Share this

By Lester Aldrich, BridgeNews

Kansas City--July 24--At the third annual meeting of the Organization for Competitive Markets here, a work in progress by the Iowa Attorney General became the centerpiece of the gathering. The model legislation was a contract producer's "bill of rights," and attendees saw it as a means of gaining leverage against a corporate agriculture machine that they charged was abusing individual farmers.

In two appearances Friday and Saturday, Iowa Attorney General chief of staff Eric Tabor presented the legislation's framework to the gathering, saying other efforts to help farmers were unsuccessful or showed unsatisfactory results. Pieces of this already are state law in Iowa, but farmers need the whole package.

Attorneys General in other states "are very concerned about competition" within their states, Tabor said. However, they are having trouble using anti-trust laws to enhance competition.

The way the courts have interpreted these laws is not favorable to small and medium-sized agricultural producers, and the results are very hard to change, he said. The courts have tended to view things only from the consumer side of the picture and not from the producer's point of view.

As a result, Tabor's office has resorted to legislative means, he said. He was afraid that abusive practices alleged to have occurred in the poultry industry were shifting into the hog industry, which is a traditional mainstay of Iowa's agriculture.

The model legislation's specifics aren't completed yet, he said, but the general ideas include things that come from other legislation like requirements for plain language, a three-day cooling-off period and banning confidentiality in contracting.

A ban on confidentiality in contracting already exists in Iowa, Tabor said, and the model legislation his office is working on includes this provision. Many times, one of the parties in a contract-growing arrangement insists on keeping the terms confidential, even from the signer's own lawyer. But with the anti-confidentiality law in Iowa, the Attorney General is collecting and publishing various contracts on its Web site for producers to compare.

The model legislation also includes provisions for a production contract lien, which the grower can file for $10.00, he said. This puts the grower first in line to get paid should a company go bankrupt.

Iowa's legislation also would ban certain "unfair trade practices," Tabor said. It would contain anti-discrimination language, preventing buyers from avoiding growers for non-market-related practices.

It also would prohibit coercive tactics to get growers to fall into a narrow field of acceptable behavior, he said. Companies would not be allowed to intimidate or take retaliatory action against a whistle-blower, for instance, and a grower will be allowed to exercise rights to a court of law. A contract may not have a provision where the grower can sign away such constitutional rights.

THE LITIGATION CLEARINGHOUSE

Attendees also were advised that the organization was putting together a "litigation clearinghouse" to compile a database on anti-trust lawsuits that can be used by lawyers in case research. OCM's associate legal counsel Doug O'Brien made the presentation, saying the Packers and Stockyards Act allows for "private enforcement," but this provision hadn't been used much.

Item-finding records:

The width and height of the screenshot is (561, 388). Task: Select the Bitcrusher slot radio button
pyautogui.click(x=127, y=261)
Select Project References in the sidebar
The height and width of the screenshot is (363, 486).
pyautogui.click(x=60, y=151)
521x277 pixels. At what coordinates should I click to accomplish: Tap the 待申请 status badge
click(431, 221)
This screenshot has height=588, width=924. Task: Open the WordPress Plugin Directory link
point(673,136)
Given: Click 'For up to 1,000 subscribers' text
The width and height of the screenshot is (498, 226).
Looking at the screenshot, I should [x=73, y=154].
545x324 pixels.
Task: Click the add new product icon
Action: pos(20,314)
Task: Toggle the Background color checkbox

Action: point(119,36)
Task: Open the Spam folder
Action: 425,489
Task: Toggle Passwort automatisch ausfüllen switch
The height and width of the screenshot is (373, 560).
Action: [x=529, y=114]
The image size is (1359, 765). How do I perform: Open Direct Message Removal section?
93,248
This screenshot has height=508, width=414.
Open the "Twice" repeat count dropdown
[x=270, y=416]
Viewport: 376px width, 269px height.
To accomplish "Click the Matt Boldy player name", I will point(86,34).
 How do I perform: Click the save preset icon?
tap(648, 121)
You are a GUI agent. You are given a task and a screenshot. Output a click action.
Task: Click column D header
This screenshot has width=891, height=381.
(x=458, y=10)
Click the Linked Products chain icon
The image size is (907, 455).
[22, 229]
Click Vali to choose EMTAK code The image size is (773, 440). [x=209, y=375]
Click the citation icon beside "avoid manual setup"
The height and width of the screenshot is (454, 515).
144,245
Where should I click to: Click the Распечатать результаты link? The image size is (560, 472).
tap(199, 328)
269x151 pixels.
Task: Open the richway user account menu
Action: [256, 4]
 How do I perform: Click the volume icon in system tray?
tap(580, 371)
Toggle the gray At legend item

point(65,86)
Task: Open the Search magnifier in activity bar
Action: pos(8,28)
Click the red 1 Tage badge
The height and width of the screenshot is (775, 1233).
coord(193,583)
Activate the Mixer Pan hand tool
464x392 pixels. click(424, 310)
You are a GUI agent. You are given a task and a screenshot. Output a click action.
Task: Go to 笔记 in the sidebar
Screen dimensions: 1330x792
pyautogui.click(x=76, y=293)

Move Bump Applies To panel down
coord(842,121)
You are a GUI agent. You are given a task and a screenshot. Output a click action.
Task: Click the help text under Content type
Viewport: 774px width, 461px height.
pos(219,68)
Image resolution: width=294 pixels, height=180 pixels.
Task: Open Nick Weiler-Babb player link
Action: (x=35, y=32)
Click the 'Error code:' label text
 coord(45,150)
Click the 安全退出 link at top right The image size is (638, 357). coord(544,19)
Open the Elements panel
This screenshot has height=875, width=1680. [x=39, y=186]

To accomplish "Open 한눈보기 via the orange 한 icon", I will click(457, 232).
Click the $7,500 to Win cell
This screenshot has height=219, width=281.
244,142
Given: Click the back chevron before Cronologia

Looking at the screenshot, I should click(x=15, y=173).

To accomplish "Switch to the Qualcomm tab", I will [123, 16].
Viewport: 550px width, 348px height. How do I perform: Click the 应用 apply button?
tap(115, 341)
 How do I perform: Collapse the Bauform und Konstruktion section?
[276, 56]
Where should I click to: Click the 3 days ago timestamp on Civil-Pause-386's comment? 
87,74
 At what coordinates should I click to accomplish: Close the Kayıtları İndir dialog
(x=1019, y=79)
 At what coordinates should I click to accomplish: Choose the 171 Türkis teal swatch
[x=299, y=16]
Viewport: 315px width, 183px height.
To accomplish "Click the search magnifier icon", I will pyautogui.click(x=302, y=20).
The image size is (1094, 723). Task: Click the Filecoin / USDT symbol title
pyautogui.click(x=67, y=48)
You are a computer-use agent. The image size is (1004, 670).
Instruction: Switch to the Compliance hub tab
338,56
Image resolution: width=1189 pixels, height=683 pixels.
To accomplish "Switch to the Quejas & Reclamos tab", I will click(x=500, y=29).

Set exercise A:
Decide whether each statement agrees with the article on the contract producer's bill of rights. Answer yes or no for each, and quote the words of the article that settle it.
(i) The specifics of the model legislation have already been completed.
(ii) A grower can file a production contract lien for $10.00.
(iii) Eric Tabor gave the presentation on the litigation clearinghouse.
Set exercise B: In the records, copy the lines starting at the one containing "Viewport: 315px width, 183px height." and ending at the one containing "pyautogui.click(x=67, y=48)".
The text and the records come from unrelated sources.

Task answer A:
(i) No: "The model legislation's specifics aren't completed yet"
(ii) Yes: "a production contract lien, which the grower can file for $10.00"
(iii) No: "OCM's associate legal counsel Doug O'Brien made the presentation"

Task answer B:
Viewport: 315px width, 183px height.
To accomplish "Click the search magnifier icon", I will pyautogui.click(x=302, y=20).
The image size is (1094, 723). Task: Click the Filecoin / USDT symbol title
pyautogui.click(x=67, y=48)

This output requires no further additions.